I don't like TwinVQ.
MP3There are a wide range of bit-rates I used - and the most significant is 128 kbps. Various reports indicate that AAC can achieve the same audio quality as MP3 in about 70% of the bits.
The tr.wav and the 0 to 22 kHz frequency sweep test files were the same signal in left and right channels, so (as far as I can understand it) with Intensity Stereo (64 kbps) or MS stereo (96 or 128 kbps), the encoder would concentrates almost all its bits on the one signal. So at these rates, the TR-808 signals are not realistic tests of a musical situation. I can't hear any audible problems with the tr.wav test at MP3-128 - but since it is a mono signal, it is roughly equivalent to having 256 kb for stereo. Perhaps I should have put the TR-808 sounds in one channel and some continual string sounds or pink noise in the other. Also, I don't have an easy way of saving the 64 and 96 kbps decoded signals as .WAV files, making comparisons difficult. The 64 kbps and 96 kbps MP3 files use a lower sample-rate anyway - so we don't expect miracles. They sound OK, considering the lower sample rate, but lets move on to the two music files and the data rates of 128, 192 and 256 kbps. I will call the decoded results of these MP3-128, MP3-192 and MP3-256 respectively.

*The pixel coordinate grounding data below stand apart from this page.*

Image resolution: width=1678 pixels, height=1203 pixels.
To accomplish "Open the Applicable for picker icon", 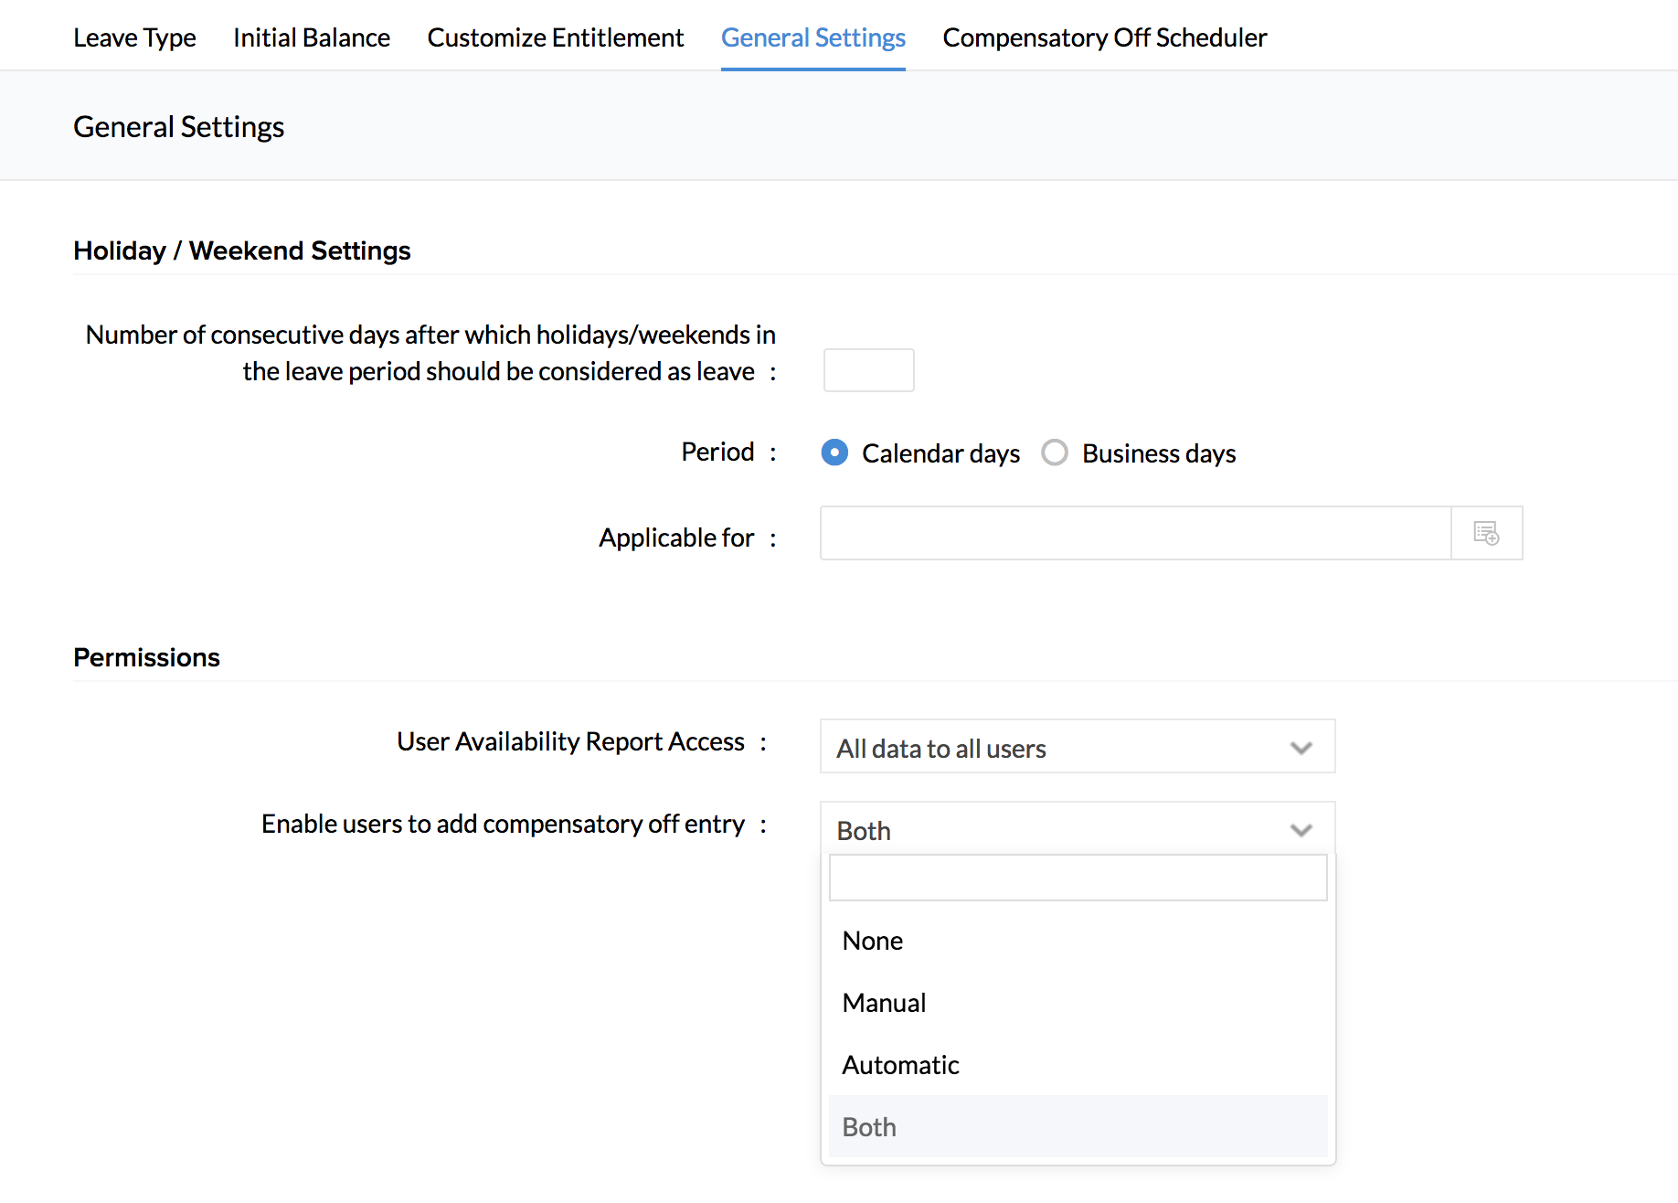I will (1486, 533).
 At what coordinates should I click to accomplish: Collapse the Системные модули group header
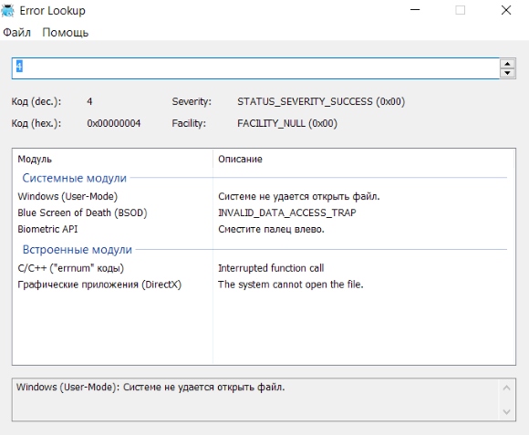(x=74, y=178)
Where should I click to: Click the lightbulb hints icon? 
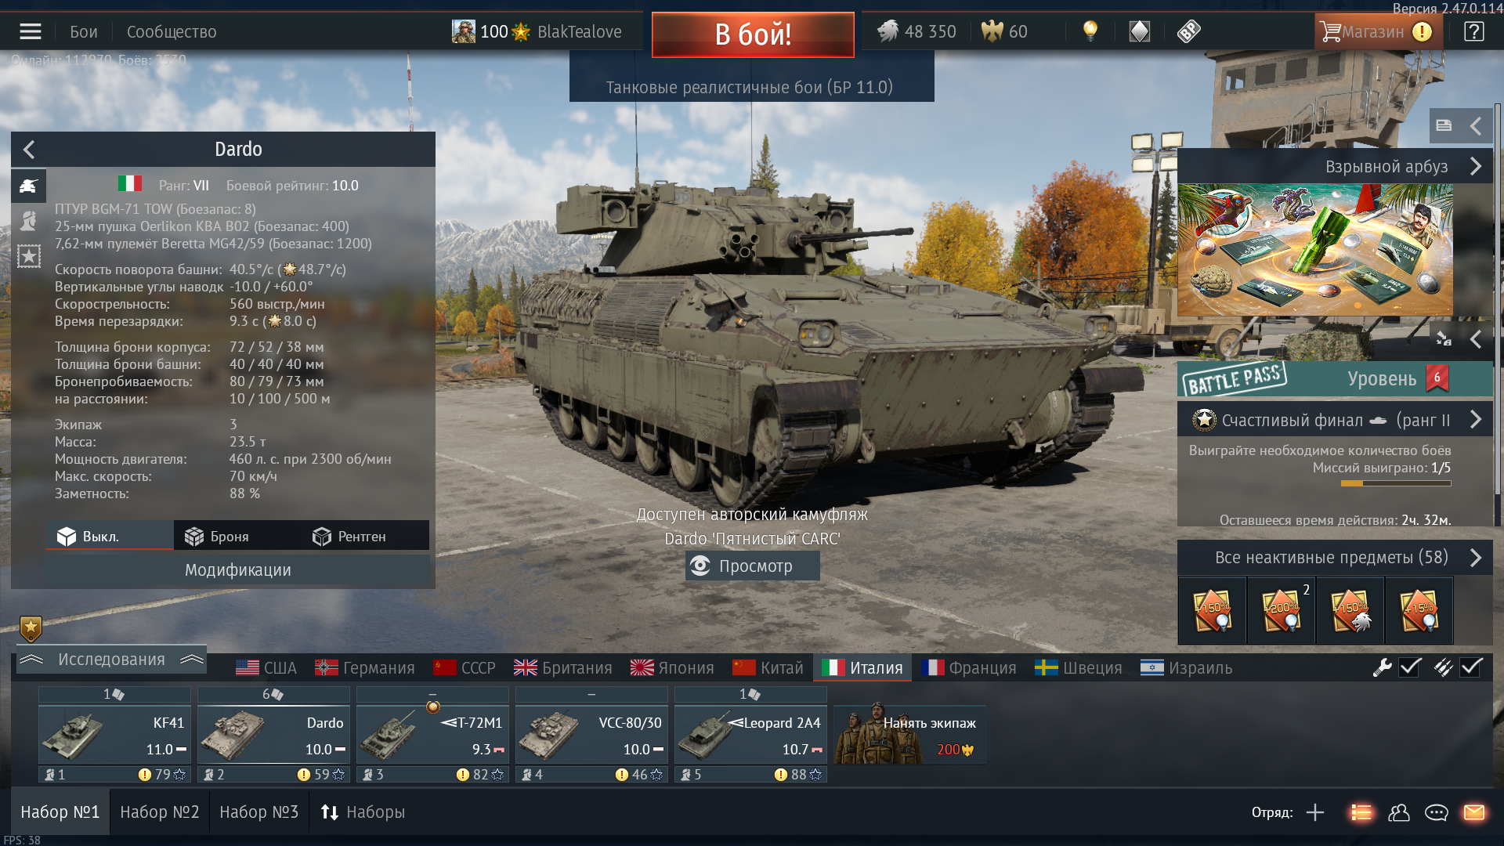(x=1090, y=31)
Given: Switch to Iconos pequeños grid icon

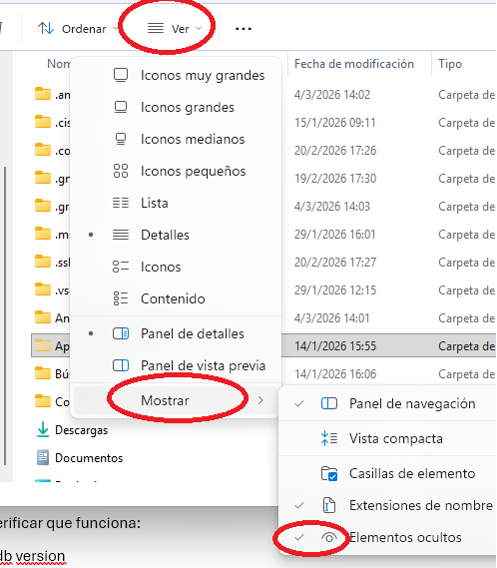Looking at the screenshot, I should [x=121, y=171].

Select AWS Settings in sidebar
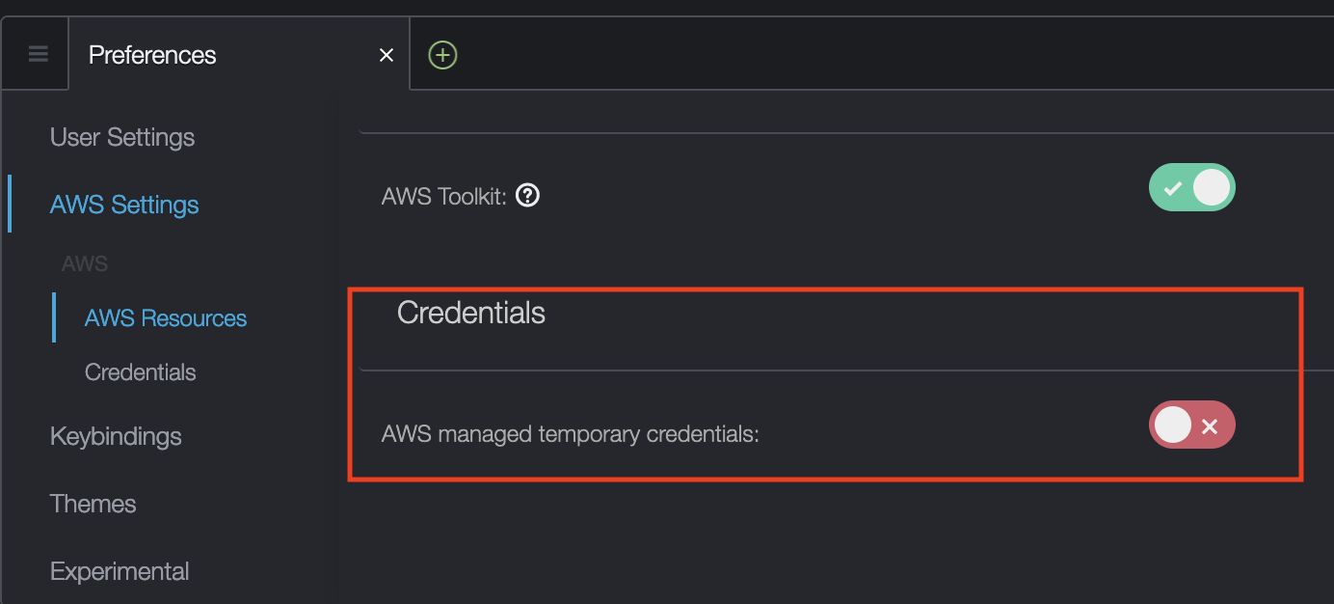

I will start with the binaural piece. At 128 kbps, the most obvious difference is that the frequencies are limited to 14.25 kHz. Its not CD-quality, but assuming that human hearing goes to 17.5 kHz, this is a loss of the top 18.5% of the audible range. This represents about 3 semitones - a quarter of an octave - in a hearing range which from 30 Hz to 17.5 kHz (a frequency ratio of 583) is 110 semitones. So on a logarithmic scale, this frequency limit represents the loss of about 3% of the audible range. Its a part of the sound to be sure - but it is never where musically significant things occur.
To compare the MP3-128 with the original, I first put the original through a sharp high-pass filter at 14.25 kHz so I could listen to what I knew was missing from the MP3-128. With both the binaural and the sitar pieces, I had to turn up the volume beyond normal listening levels to hear it at all - and it was not particularly strong or significant.
So in these test files, which I purposely chose for their bright, high-end detail - for me, the signal lost by MP3-128s low pass filter at 14.25 kHz was not audible anyway.
However other MP3-128 artefacts are audible. Before looking at that, lets consider some other MP3 encoders and players . . .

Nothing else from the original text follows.